### How to complete this task
Report back every line from the entries below in which the word "Sevilla" occurs.

[Dataset excerpts]
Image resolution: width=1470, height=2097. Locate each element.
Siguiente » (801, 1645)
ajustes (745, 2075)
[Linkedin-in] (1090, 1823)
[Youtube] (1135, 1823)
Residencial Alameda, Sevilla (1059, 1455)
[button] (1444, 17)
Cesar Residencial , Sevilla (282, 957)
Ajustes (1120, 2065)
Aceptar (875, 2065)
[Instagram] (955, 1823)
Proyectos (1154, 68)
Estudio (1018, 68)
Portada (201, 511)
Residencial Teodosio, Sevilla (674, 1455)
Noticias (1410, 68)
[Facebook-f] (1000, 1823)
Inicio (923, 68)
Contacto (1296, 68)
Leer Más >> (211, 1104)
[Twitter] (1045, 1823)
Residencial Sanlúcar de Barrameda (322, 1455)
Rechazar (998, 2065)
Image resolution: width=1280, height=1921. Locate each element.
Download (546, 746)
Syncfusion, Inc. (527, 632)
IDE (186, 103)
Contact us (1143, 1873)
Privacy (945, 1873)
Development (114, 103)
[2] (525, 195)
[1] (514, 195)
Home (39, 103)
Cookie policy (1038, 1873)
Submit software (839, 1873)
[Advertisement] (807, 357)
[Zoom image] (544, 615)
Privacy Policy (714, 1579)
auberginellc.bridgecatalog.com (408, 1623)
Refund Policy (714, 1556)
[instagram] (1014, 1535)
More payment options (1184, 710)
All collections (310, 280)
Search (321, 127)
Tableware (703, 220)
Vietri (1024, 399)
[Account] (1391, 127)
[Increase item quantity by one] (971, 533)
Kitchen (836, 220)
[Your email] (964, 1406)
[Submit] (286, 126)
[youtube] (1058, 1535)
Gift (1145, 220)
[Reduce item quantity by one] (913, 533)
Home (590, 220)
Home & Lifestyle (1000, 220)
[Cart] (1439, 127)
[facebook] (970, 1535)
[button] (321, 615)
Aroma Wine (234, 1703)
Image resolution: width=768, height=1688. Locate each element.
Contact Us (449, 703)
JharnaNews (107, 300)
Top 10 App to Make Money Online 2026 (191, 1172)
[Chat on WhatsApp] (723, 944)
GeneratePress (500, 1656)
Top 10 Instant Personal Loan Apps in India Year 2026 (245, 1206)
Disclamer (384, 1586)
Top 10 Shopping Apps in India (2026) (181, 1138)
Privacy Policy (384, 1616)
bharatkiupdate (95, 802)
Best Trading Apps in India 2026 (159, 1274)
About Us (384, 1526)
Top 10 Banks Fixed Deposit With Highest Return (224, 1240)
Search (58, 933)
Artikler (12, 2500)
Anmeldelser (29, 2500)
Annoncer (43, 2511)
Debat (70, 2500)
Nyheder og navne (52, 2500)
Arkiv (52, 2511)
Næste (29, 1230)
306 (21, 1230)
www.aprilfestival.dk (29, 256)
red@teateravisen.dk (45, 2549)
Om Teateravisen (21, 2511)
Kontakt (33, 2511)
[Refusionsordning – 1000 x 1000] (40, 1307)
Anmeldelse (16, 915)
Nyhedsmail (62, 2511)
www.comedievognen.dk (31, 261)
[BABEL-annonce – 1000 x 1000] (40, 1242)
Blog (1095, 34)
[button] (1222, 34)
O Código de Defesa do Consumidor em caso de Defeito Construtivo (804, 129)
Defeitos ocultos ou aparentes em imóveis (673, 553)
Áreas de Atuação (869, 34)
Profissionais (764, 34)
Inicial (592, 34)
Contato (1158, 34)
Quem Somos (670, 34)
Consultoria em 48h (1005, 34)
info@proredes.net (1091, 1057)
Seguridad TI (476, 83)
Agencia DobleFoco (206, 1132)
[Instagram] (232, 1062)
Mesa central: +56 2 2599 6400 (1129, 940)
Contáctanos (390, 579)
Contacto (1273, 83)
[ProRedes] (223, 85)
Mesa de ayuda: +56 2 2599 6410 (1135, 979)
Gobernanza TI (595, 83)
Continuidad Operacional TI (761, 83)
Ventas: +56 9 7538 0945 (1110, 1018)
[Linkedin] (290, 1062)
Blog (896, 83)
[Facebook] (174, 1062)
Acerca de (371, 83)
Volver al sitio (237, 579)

### The completed task
Residencial Alameda, Sevilla (1059, 1455)
Cesar Residencial , Sevilla (282, 957)
Residencial Teodosio, Sevilla (674, 1455)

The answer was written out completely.